Obecnie w gestii Ministra Zdrowia pozostaje decyzja w sprawie dwóch leków, na które od lat czekają polscy pacjenci, a wnioski o ich refundację zostały złożone już w 2019 roku. To karfilzomib w skojarzeniu z deksametazonem (schemat Kd) oraz lenalidomid w skojarzeniu z deksametazonem (schemat Rd) w pierwszej linii leczenia. Oba wnioski o refundację uzyskały pozytywne rekomendacje Rady Przejrzystości i Prezesa AOTMiT, a mimo to do dzisiaj pacjenci nie mogą z nich korzystać. Dziwi to tym bardziej, że schemat Kd jest standardem w większości krajów europejskich, gdyż karfilzomib także w schemacie dwulekowym ma udowodniony wpływ na istotne wydłużenie przeżycia chorych. W przypadku drugiego leku lenalidomidu w skojarzeniu z deksametazonem (schemat Rd) należy podkreślić, że refundacja tego leku to szansa dla chorych z nieleczonym uprzednio szpiczakiem mnogim, którzy nie kwalifikują się do autologicznego przeszczepienia krwiotwórczych komórek macierzystych (ASCT). Schemat Rd, ze względu na doustne podanie leku ma znaczenie w obliczu pandemii.
W procesie refundacyjnym znajdują się również: iksazomib w schemacie trójlekowym z lenalidomidem i deksametazonem (schemat IRD) u chorych leczonych z powodu opornego nawrotowego szpiczaka obciążonych niekorzystnymi genetycznymi czynnikami rokowniczymi, następnie bortezomib z lenalidomidem i deksametazonem (schemat VRD) w pierwszej linii leczenia oraz daratumumab w skojarzeniu z bortezomibem, talidomidem i deksametazonem (schemat DVTD).
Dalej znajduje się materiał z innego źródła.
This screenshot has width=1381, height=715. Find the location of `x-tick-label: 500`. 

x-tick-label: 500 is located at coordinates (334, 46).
Polscy pacjenci ze szpiczakiem plazmocytowym wciąż pozostają bez refundowanego dostępu do innowacyjnych leków, czego konsekwencją jest możliwość przedłużenia im życia zaledwie o 3 do 6 lat, podczas gdy stosowane w Europie nowoczesne terapie dają szansę przedłużenia pacjentom życia nawet o kilkanaście lat. Obecna sytuacja wymaga natychmiastowych działań, które zapewnią pacjentom dostęp do przynajmniej części sprawdzonych terapii, a przez to pozwolą lekarzom na wykorzystywanie pełnych możliwości skutecznych leków. Tylko w ten sposób można skutecznie hamować postęp choroby, zapewnić pacjentom komfort funkcjonowania, utrzymując także jak najdłużej ich aktywność zawodową i społeczną oraz skrócić czas hospitalizacji, a przez to znacznie obniżyć jej koszty.
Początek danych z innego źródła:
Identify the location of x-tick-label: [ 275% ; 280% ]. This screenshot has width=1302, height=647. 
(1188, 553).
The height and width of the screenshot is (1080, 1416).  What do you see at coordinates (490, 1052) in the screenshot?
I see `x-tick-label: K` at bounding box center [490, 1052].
Walka ze skutkami SARS-COV-2 jest dziś dla polskiego Rządu priorytetem, jednak nie można zapominać o tych, którzy od dawna mierzą się z chorobą nowotworową jaką jest szpiczak plazmocytowy i wciąż z nadzieją czekają na decyzje w sprawie możliwości najlepszego leczenia. W związku z tym rekomendujemy, aby na bieżąco poszerzać dostęp do refundowanych innowacyjnych terapii, dzięki którym można zapewnić jak najlepszą jakość leczenia, a co za tym idzie - życia pacjentów.